**Assignment**: Lines before the one containing "The width and" are to be left out; that line and every line after it, through the last line below, are to be reproduced exactly.

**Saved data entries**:
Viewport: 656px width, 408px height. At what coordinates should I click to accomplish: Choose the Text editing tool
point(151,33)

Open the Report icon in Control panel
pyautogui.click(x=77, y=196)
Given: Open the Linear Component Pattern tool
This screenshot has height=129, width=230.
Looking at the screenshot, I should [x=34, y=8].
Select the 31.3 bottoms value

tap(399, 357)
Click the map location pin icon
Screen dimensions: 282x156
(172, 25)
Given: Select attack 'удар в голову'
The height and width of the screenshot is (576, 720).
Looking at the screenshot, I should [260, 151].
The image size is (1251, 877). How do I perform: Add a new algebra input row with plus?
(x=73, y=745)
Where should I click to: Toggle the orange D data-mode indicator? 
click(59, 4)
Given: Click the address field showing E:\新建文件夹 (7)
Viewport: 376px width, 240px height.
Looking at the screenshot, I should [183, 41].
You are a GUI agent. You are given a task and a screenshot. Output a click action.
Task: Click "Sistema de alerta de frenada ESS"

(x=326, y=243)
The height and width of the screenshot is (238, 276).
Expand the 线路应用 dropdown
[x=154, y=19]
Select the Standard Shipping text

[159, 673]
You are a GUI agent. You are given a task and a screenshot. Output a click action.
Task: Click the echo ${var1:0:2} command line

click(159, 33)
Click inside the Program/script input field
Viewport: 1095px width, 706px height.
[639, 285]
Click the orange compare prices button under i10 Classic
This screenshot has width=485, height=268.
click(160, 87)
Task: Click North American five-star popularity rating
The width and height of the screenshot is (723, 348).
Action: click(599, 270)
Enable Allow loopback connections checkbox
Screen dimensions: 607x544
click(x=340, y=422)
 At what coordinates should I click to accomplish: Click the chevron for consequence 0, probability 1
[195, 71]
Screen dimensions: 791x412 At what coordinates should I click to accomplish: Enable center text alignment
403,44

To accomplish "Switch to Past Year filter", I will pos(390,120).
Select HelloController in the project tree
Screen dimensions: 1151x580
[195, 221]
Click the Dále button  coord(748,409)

**Solved problem**:
The width and height of the screenshot is (723, 348).
Action: click(599, 270)
Enable Allow loopback connections checkbox
Screen dimensions: 607x544
click(x=340, y=422)
 At what coordinates should I click to accomplish: Click the chevron for consequence 0, probability 1
[195, 71]
Screen dimensions: 791x412 At what coordinates should I click to accomplish: Enable center text alignment
403,44

To accomplish "Switch to Past Year filter", I will pos(390,120).
Select HelloController in the project tree
Screen dimensions: 1151x580
[195, 221]
Click the Dále button  coord(748,409)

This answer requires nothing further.